# Work instructions
Whenever the word "resolution" turns up in a line below, that line should be copied.

── Supplied information

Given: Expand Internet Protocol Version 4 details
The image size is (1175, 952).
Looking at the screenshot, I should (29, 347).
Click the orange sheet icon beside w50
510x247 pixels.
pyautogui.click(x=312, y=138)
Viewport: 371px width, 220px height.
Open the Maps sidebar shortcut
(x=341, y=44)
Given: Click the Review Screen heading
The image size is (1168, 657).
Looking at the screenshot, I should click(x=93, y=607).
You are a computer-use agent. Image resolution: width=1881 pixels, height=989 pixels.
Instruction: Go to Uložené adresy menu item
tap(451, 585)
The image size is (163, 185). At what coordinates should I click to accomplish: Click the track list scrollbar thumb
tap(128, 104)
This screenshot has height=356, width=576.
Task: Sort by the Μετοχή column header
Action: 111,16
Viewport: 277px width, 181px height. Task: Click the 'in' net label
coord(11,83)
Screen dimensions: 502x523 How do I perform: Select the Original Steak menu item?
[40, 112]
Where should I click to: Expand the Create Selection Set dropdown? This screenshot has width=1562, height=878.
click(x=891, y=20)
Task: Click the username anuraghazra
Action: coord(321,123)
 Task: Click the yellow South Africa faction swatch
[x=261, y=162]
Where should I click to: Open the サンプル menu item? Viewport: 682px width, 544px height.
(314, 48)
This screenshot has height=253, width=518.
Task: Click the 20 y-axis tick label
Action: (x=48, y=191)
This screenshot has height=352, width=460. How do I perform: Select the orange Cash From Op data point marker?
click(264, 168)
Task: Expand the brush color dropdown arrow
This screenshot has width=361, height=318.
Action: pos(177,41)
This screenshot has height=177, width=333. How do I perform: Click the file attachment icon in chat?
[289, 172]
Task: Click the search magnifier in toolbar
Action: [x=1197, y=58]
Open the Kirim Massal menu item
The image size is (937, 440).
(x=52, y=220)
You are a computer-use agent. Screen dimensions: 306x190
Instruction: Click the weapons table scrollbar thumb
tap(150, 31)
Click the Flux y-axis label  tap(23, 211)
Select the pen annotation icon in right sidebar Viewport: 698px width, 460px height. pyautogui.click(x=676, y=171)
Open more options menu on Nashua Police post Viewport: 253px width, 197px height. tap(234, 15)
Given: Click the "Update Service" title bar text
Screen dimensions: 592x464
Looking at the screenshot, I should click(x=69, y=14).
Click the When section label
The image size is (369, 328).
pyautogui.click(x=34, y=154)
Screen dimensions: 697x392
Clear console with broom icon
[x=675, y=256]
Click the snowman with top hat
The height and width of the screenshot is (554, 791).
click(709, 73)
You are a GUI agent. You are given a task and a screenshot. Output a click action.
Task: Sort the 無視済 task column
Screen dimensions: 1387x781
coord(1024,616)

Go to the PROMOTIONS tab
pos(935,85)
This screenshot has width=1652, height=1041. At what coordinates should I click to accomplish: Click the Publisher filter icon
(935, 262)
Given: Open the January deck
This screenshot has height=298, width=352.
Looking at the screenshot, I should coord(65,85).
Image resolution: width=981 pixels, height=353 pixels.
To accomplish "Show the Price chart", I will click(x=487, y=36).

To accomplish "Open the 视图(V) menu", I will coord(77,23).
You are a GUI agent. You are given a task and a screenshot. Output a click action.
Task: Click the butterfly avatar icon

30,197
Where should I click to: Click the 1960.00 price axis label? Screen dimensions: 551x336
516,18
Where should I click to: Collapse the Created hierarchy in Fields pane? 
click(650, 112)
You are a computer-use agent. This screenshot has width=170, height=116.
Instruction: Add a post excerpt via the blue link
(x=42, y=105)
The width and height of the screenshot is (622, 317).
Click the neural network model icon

────

# Your response
You are a computer-use agent. Image resolution: width=1881 pixels, height=989 pixels.
Image resolution: width=981 pixels, height=353 pixels.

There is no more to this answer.